WORK INSTRUCTION → Starting with the line that contains "Instruction: Go to next page in pagination", copy every line through the end of the listing, exactly and only those. No pictures should appear in the copy.

━━━━━━━━━━━━━━━━━━━━

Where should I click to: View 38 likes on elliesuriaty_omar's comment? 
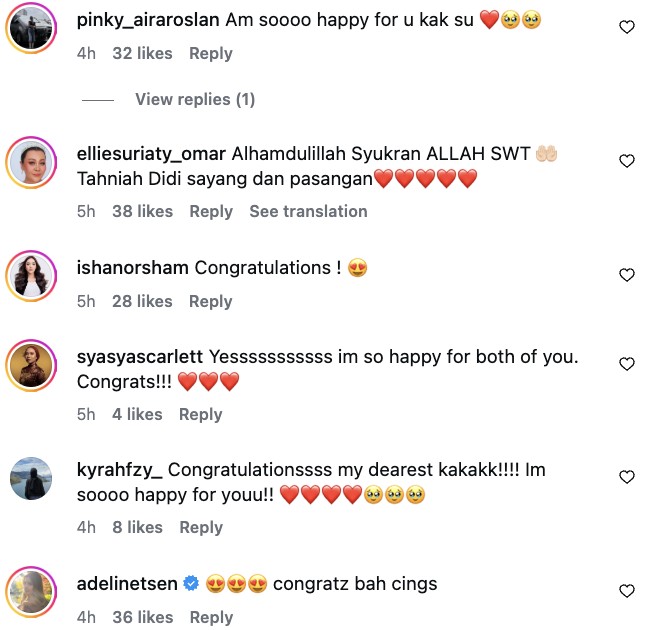(x=143, y=211)
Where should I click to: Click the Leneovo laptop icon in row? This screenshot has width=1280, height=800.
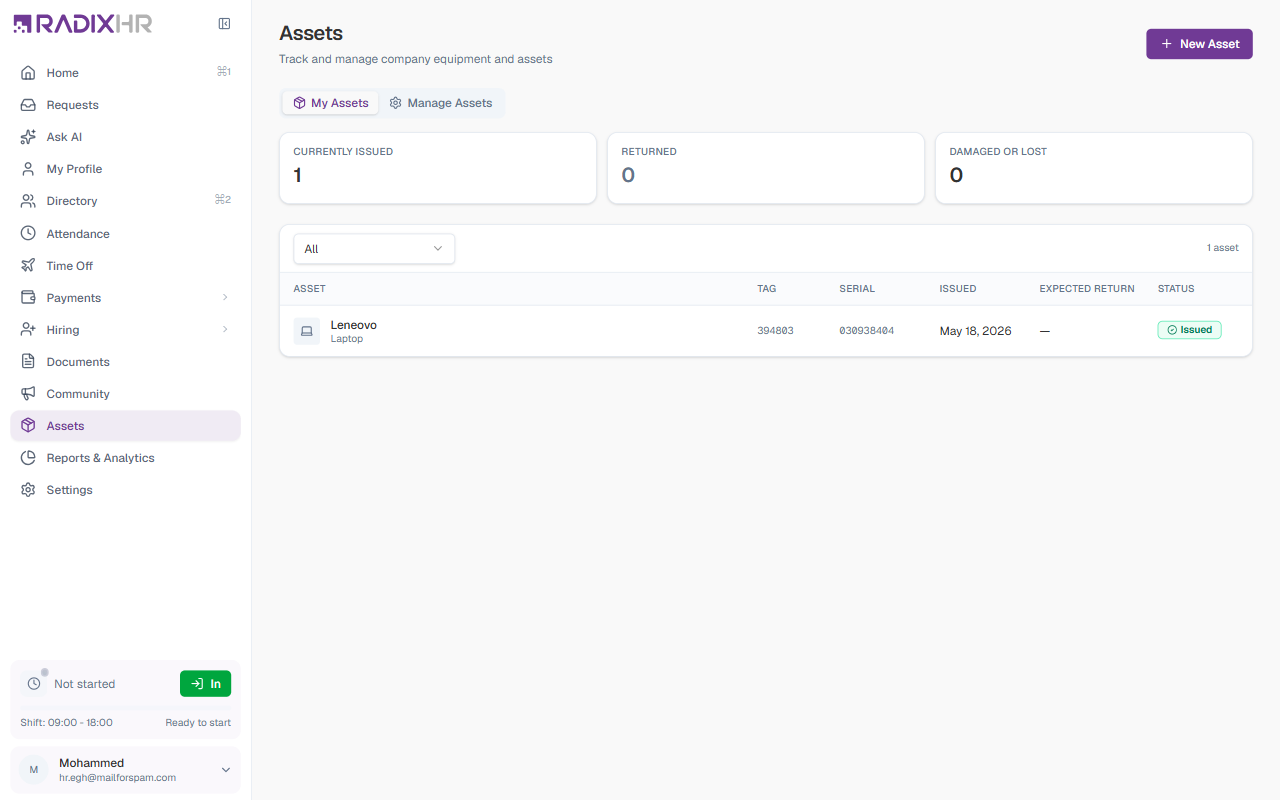307,331
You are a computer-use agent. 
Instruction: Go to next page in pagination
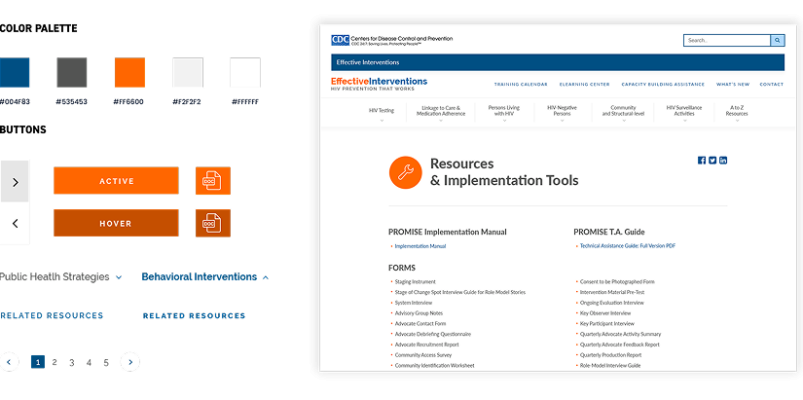[130, 362]
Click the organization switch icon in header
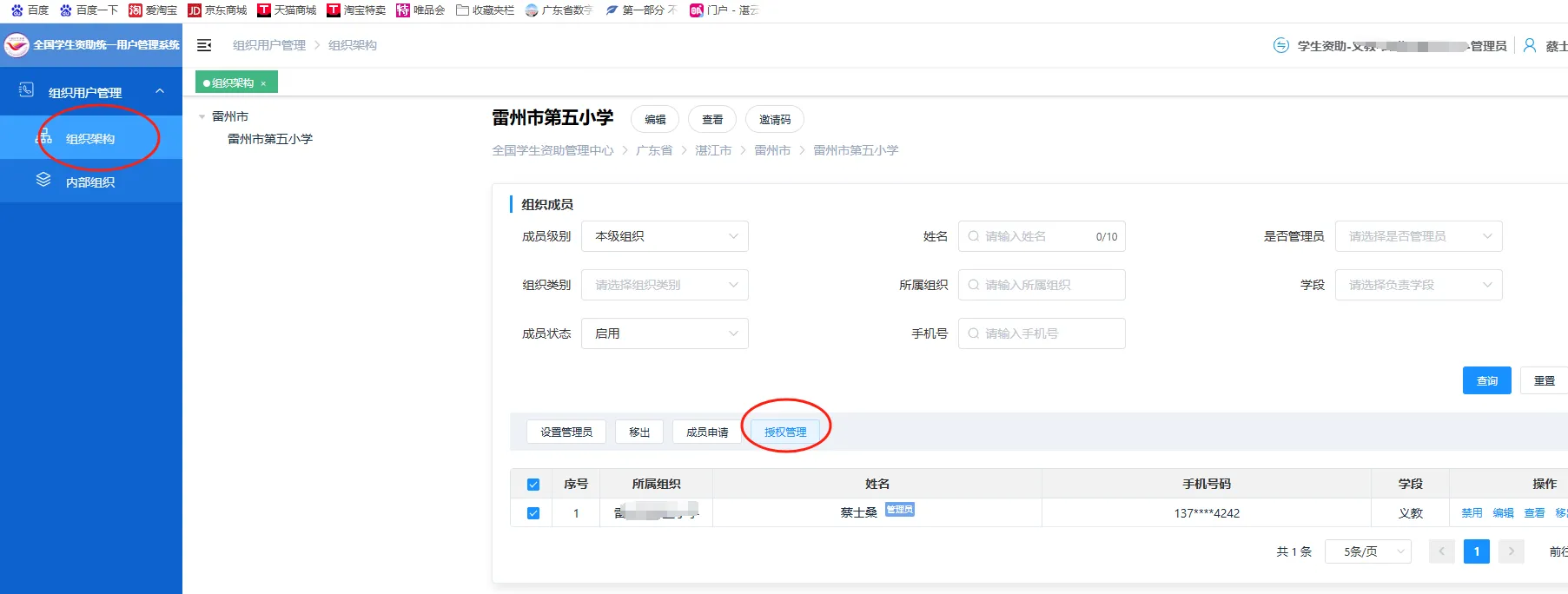Image resolution: width=1568 pixels, height=594 pixels. (x=1280, y=45)
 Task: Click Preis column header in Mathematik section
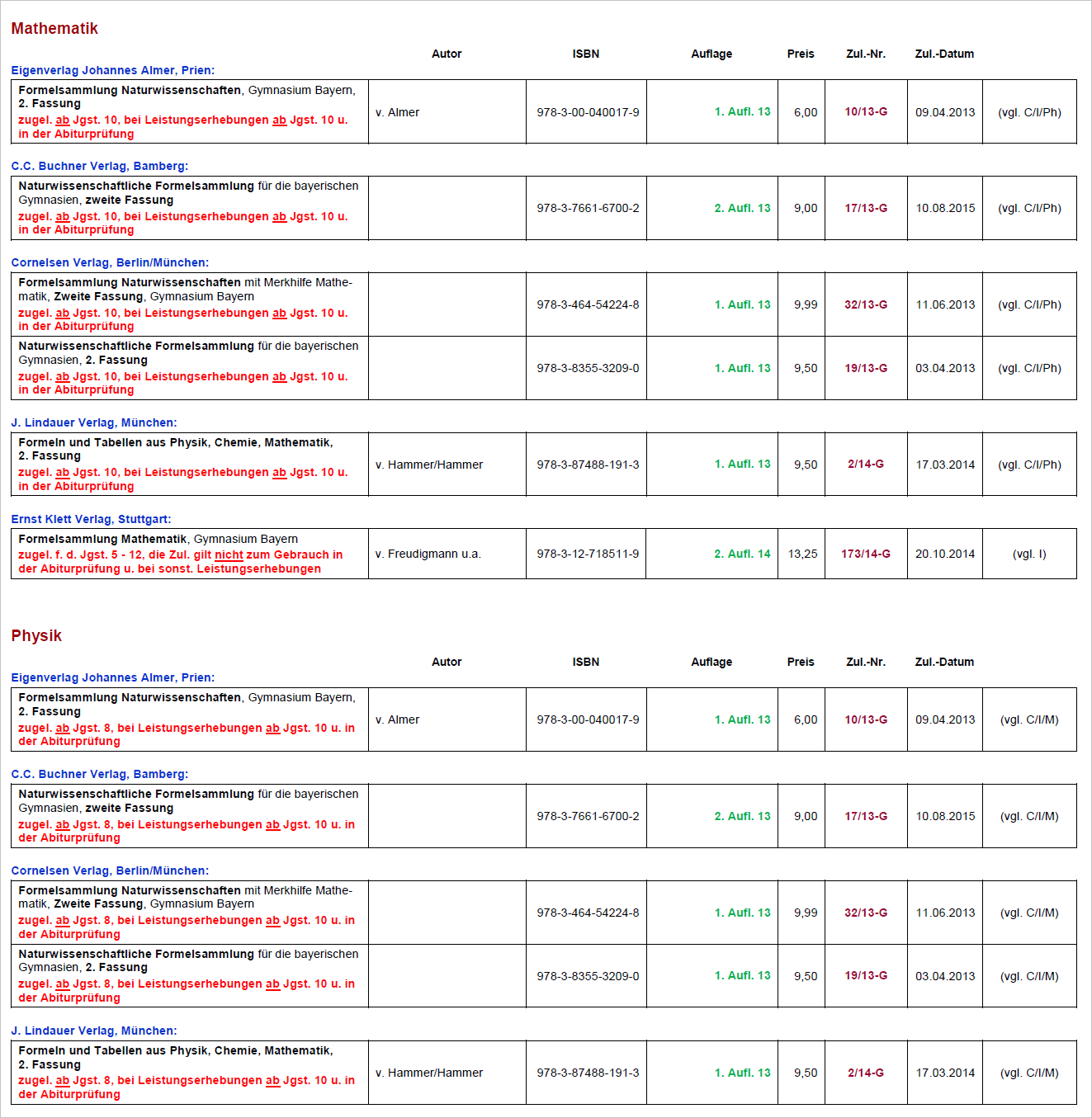tap(800, 54)
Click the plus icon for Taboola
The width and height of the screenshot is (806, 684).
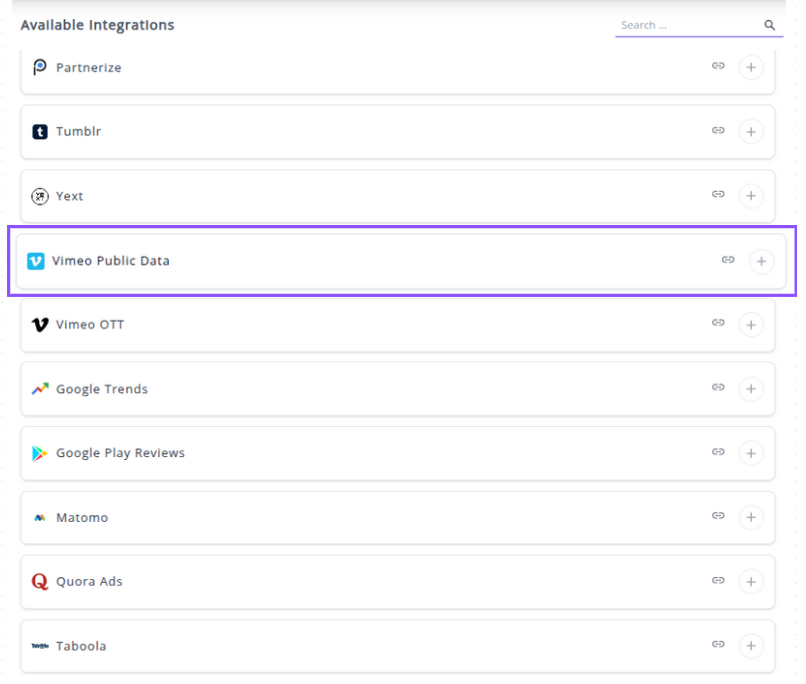tap(751, 646)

━━━━━━━━━━━━━━━━━━━━

EXERCISE RESULT →
Instruction: Go to next page in pagination
[130, 362]
Click the organization switch icon in header
Image resolution: width=1568 pixels, height=594 pixels. (x=1280, y=45)
 Task: Click Preis column header in Mathematik section
tap(800, 54)
Click the plus icon for Taboola
The width and height of the screenshot is (806, 684).
tap(751, 646)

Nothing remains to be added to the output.